I finally downloaded Scrivener to give it a try and see if it can be of any help with the project of partially rewriting and then streamlining that long novel I’ve been working on since September 2011. You all remember, I’m sure: the one that’s been sitting drafted but in need of epic rewriting since around June 2013; the one that got put aside because of DragonCon prep the rest of that summer and then me being pregnant and unable to write and then me having a new baby and therefore no time to write. So here we are at the end of 2014, and I am realizing that I will never write again (okay, okay, for the next 3-5 years, depending on how many children we have) unless I learn how to do it at night. So I’m going to learn how to do it at night. And what could be more efficient on the nights when I have no easy scene sketching words to write than to focus on the project with the shortest number of words left? So I said, fuck it, I’ll give the Scriv a try and see if it can help do what I’ve been admittedly too intimidated and/or disorganized to accomplish on my own, and that is figuring out exactly what needs to be shored up and reinforced in the architecture of the story as a whole.

So.
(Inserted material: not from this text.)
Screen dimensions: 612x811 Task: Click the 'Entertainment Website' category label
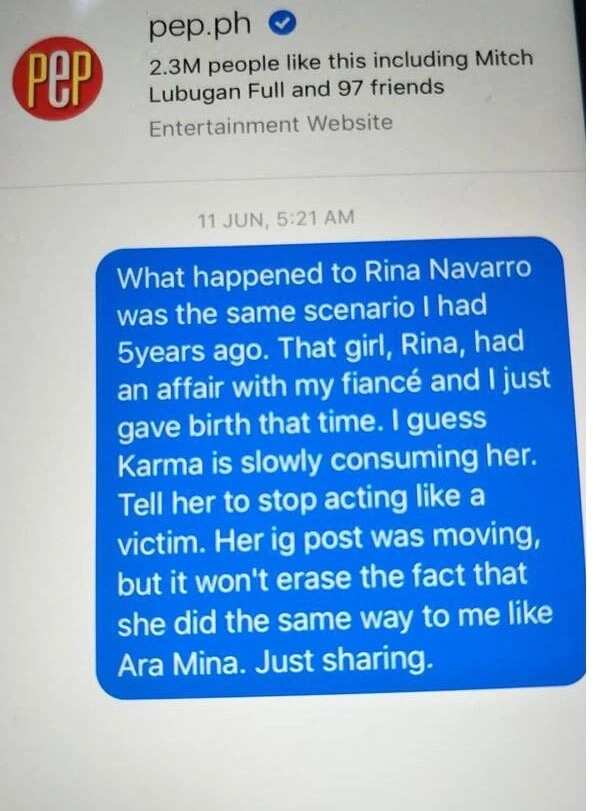(271, 125)
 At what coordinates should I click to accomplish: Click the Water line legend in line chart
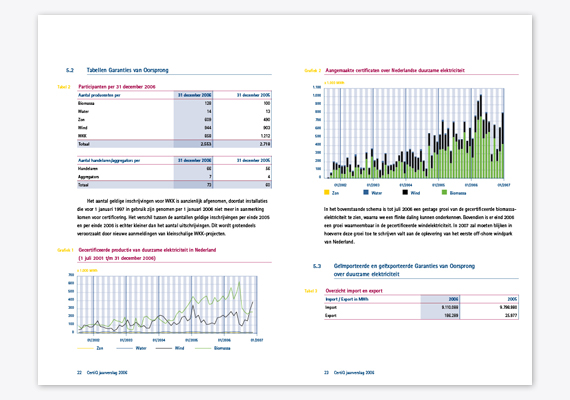click(x=131, y=348)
Scrivener.

I have thus far only imported my Word doc and split what was one huge file into 44 chapters (plus prologue and epilogue), research, and notes, and added a quick summary of the action in each chapter to the “note card” outline view. Whew, boy, that was a chore – it took an hour and a half, the entirety of baby’s nap last Sunday.

Just seeing it all laid out has helped it all make a little more sense to me, because I can see more of it in my mind’s eye at once. The parts that need to be revised seem smaller when taken as their constituent parts. Also, I had forgotten that at some point last spring I went through and made a legend (by highlighting swaths of my doc) of the parts that can be deleted because they are now irrelevant and the parts that still occur but need details changed. Some of the scenes that I originally thought needed to be reworked can actually just be deleted, and some of the details changed amount to about two sentences in a scene. The amount of work is assailable.

I am still intimidated. I can’t put my finger on why, exactly, except that the beginning is still weak, has always been weak, and in my head is still a bit fuzzy and squishy and uncertain, and I have never been good at writing without knowing exactly what it is I’m trying to get across.

But at least I can count up all the scenes that need to change now. Well begun is half done.